● **Task prompt**
Print the line containing "Given: Expand the wallet account menu" and each line after it through the end of the material below, exactly as it appears, but skip the pictures.

Source records section start

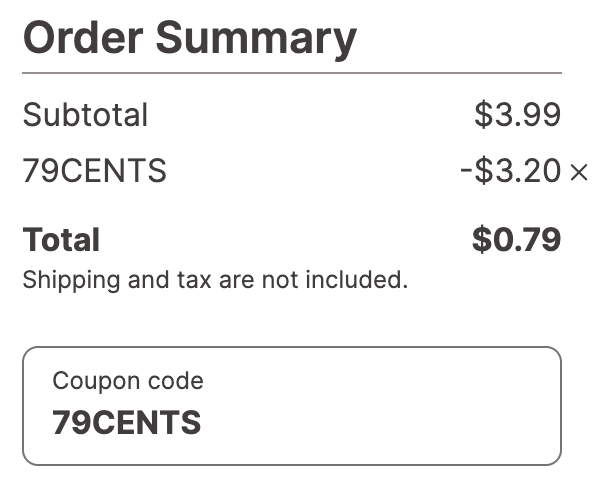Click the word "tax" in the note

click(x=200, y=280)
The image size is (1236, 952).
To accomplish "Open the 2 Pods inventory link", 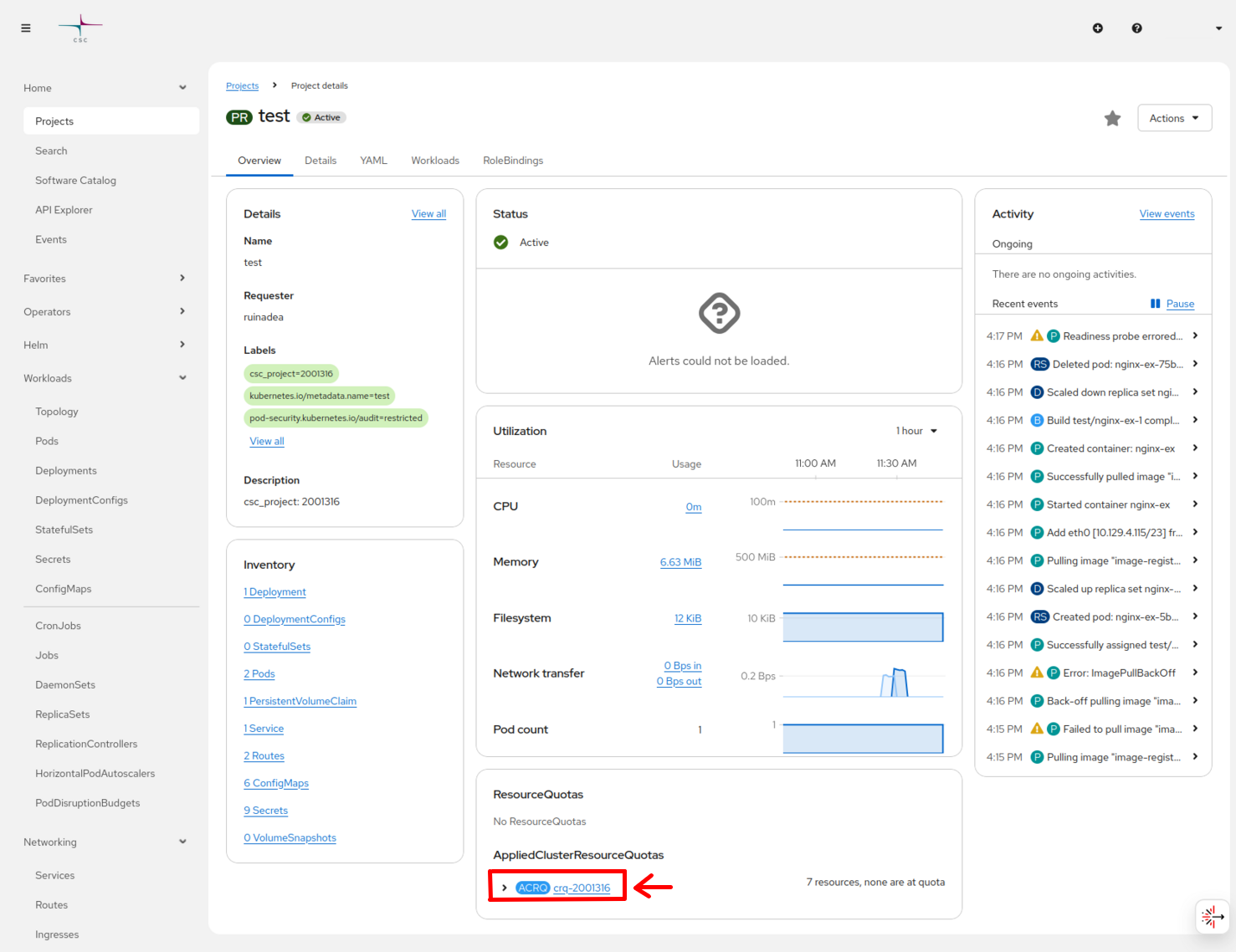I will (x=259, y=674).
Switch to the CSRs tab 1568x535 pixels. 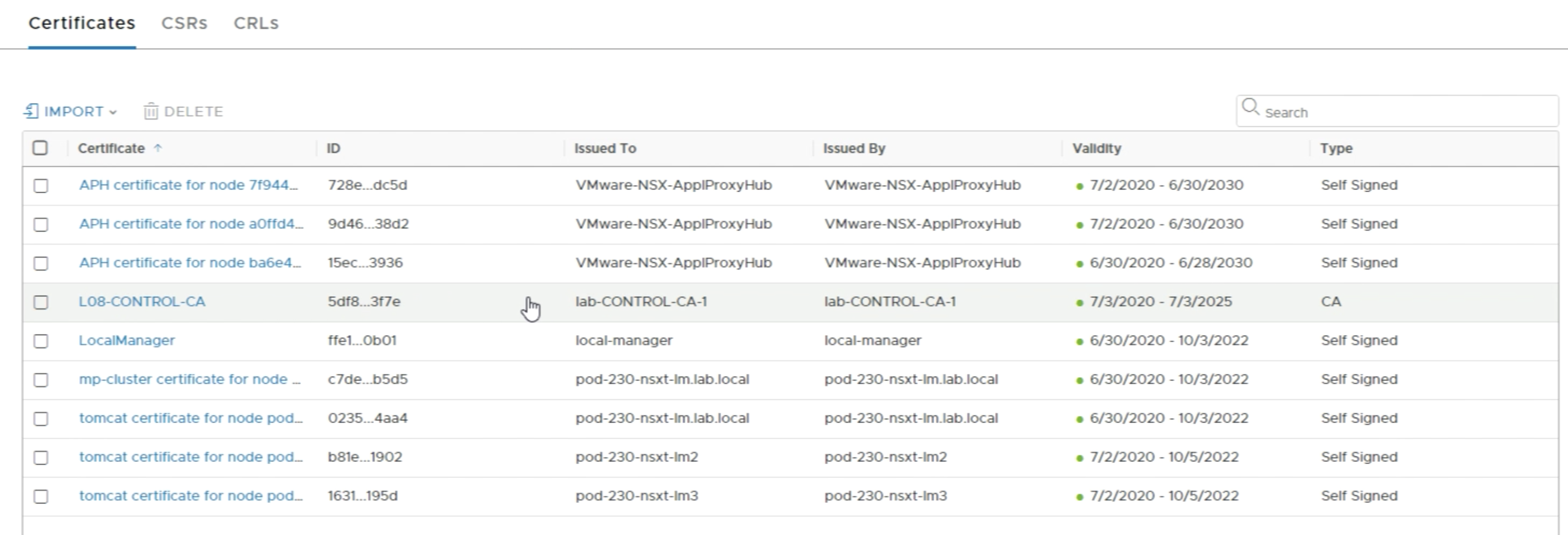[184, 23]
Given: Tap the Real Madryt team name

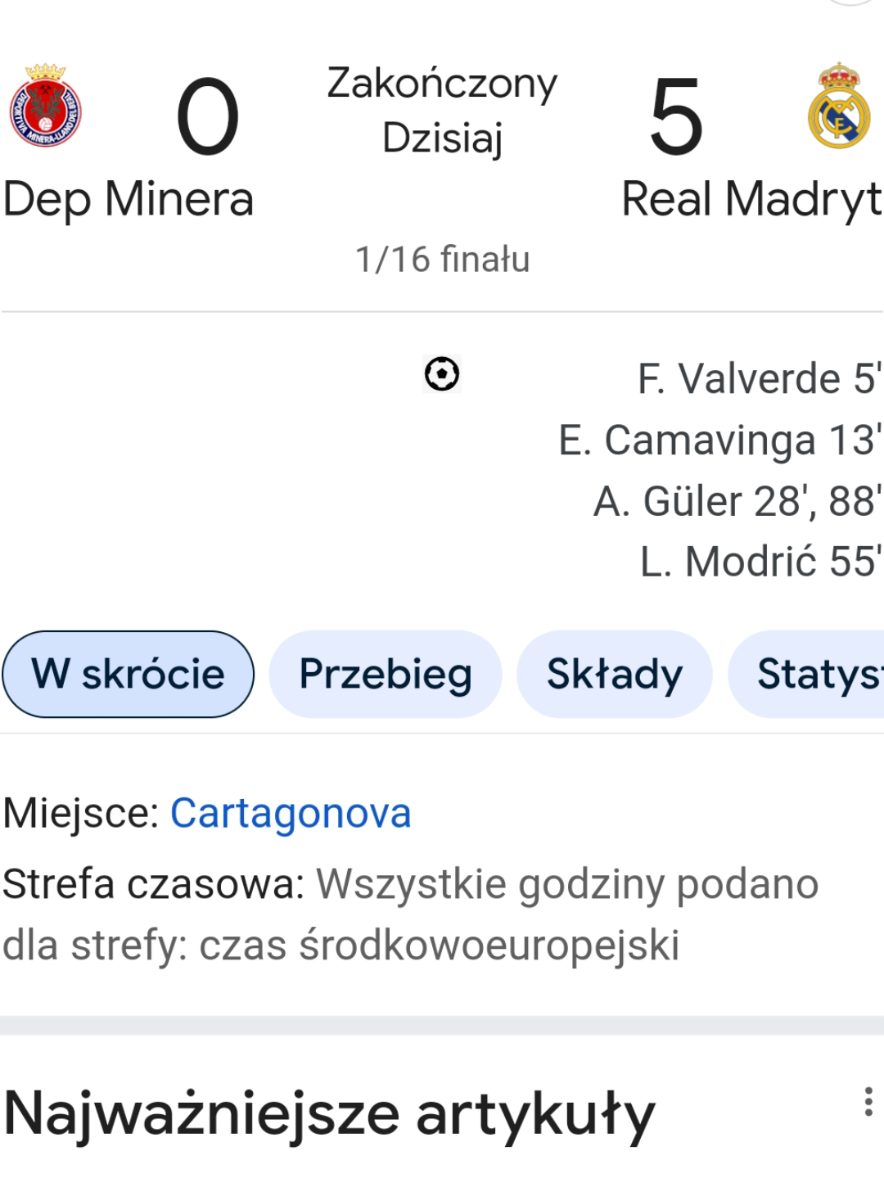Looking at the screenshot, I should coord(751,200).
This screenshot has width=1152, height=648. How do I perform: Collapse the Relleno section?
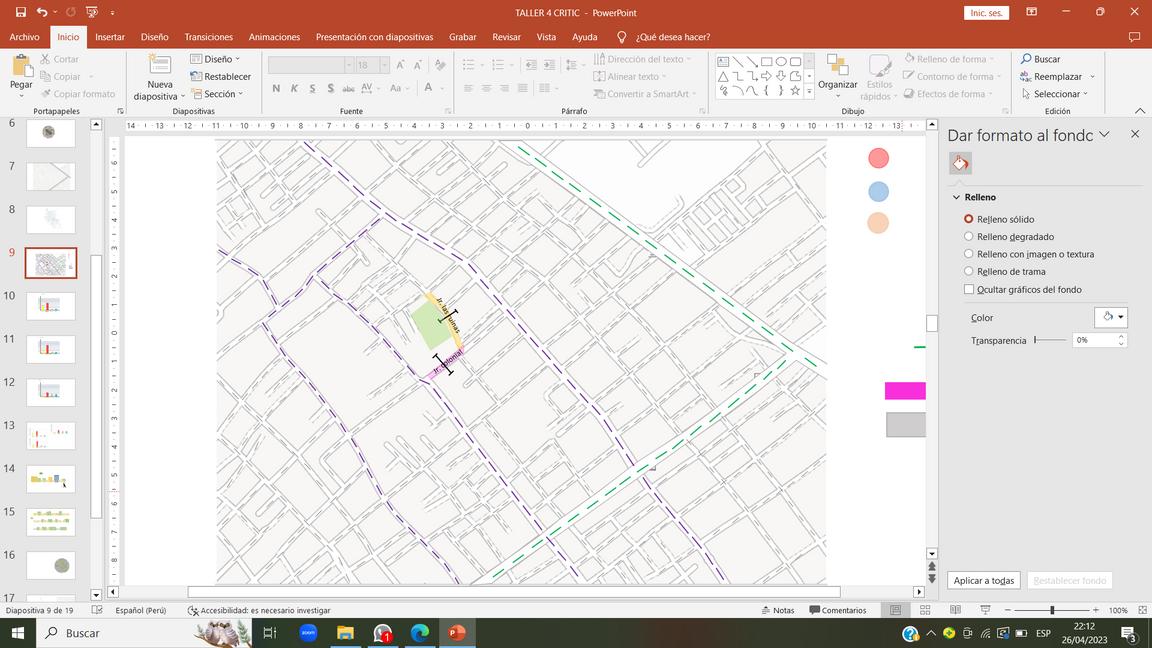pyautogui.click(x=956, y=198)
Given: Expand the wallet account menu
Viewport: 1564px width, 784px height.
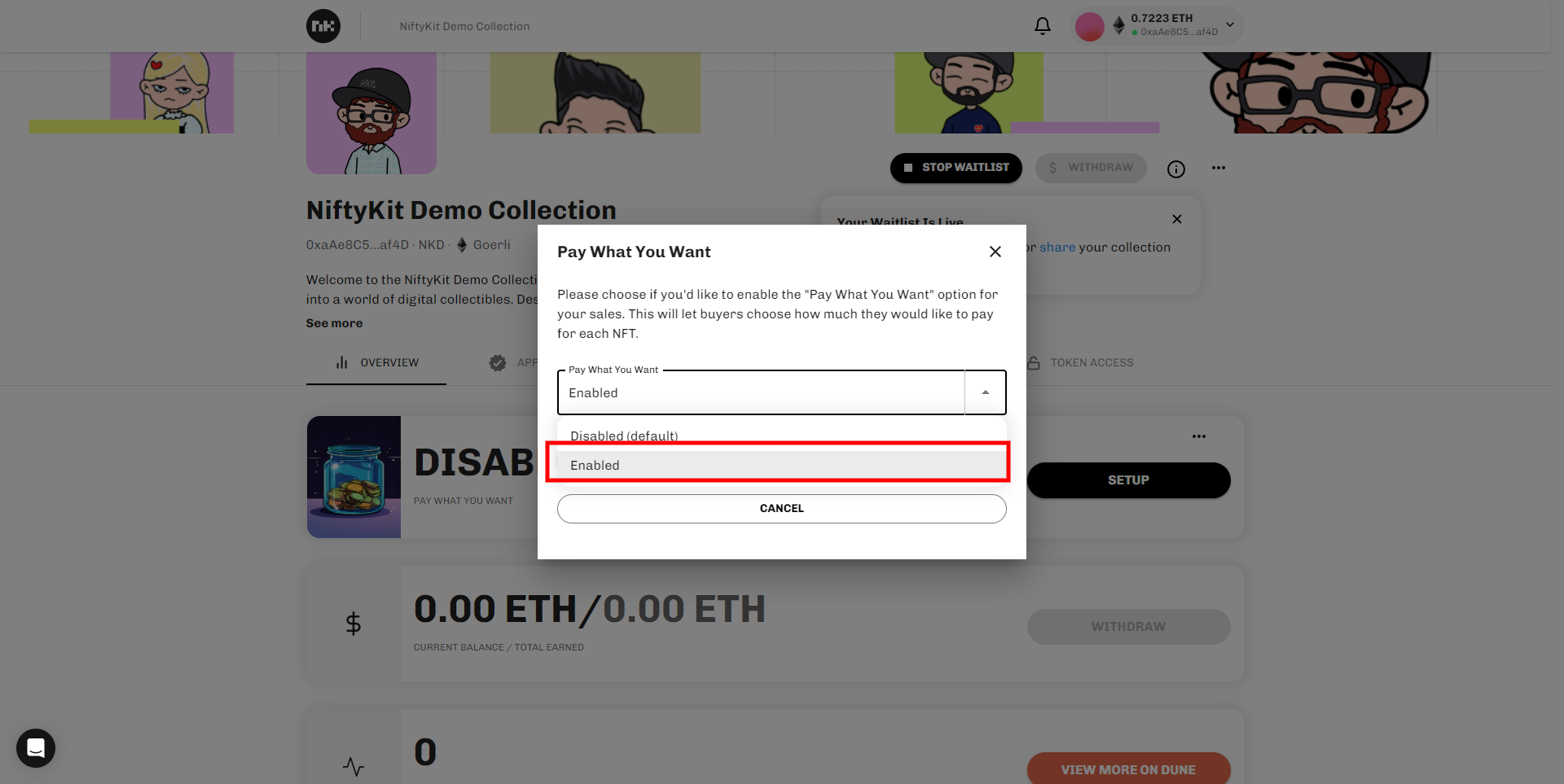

Source records section end

● **Result of this task**
Given: Expand the wallet account menu
Viewport: 1564px width, 784px height.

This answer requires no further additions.